KANO, Nigeria: At least 40 people have died and dozens were injured in raids by armed bandits in eight remote Nigerian villages, the emergency services said on Thursday.
Groups of gunmen riding motorcycles stormed into the farming and herding villages in Shiroro district of central Niger state on Sunday, firing indiscriminately and stealing cattle. "For now, 40 bodies have been recovered," Niger State Emergency Management Agency (SEMA) spokesman Ibrahim Audu Hussein told AFP.
"Search and rescue teams are still recovering bodies in the bush and the final toll will be announced later," he said. Dozens of people were injured in the raids which forced over 2,000 villagers out of their homes, he added.

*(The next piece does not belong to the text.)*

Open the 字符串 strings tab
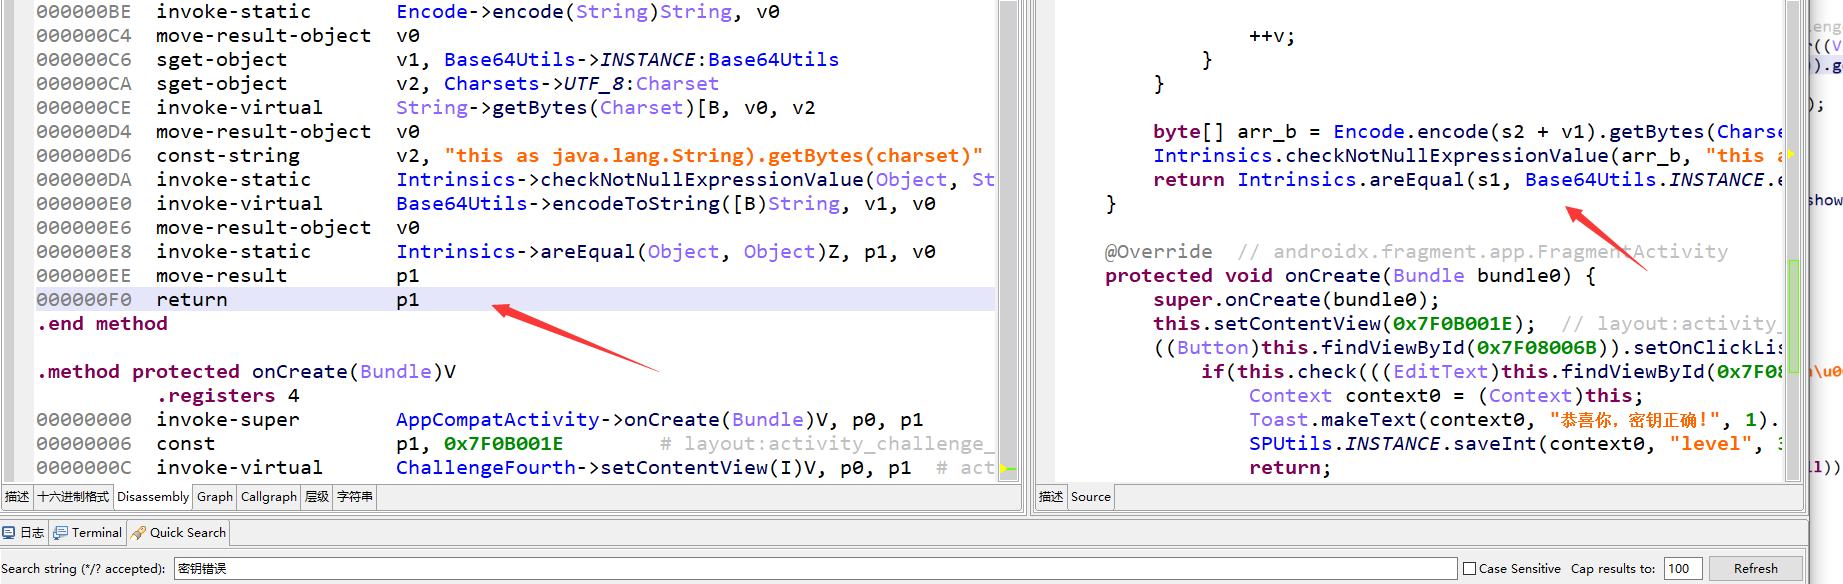Screen dimensions: 1843x584 click(355, 497)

Hussein said the bandits took away hundreds of herds of cattle from the villages. The villages include Kwaki, Ajatayi, Gwassa, Barden Dawaki, Alewa and Sarkin Pawa. News of the attacks was slow to emerge due to the "difficult terrain" and poor telecommunication in the area, said Salihu Garba, another emergency official.
The bandits are believed to have launched the attacks from Rugu forest which straddles Zamfara, Katsina, Kaduna and Niger states. Kidnapping and cattle rustling gangs have been terrorising communities in states in the country’s northwest but attacks in Niger state are rare.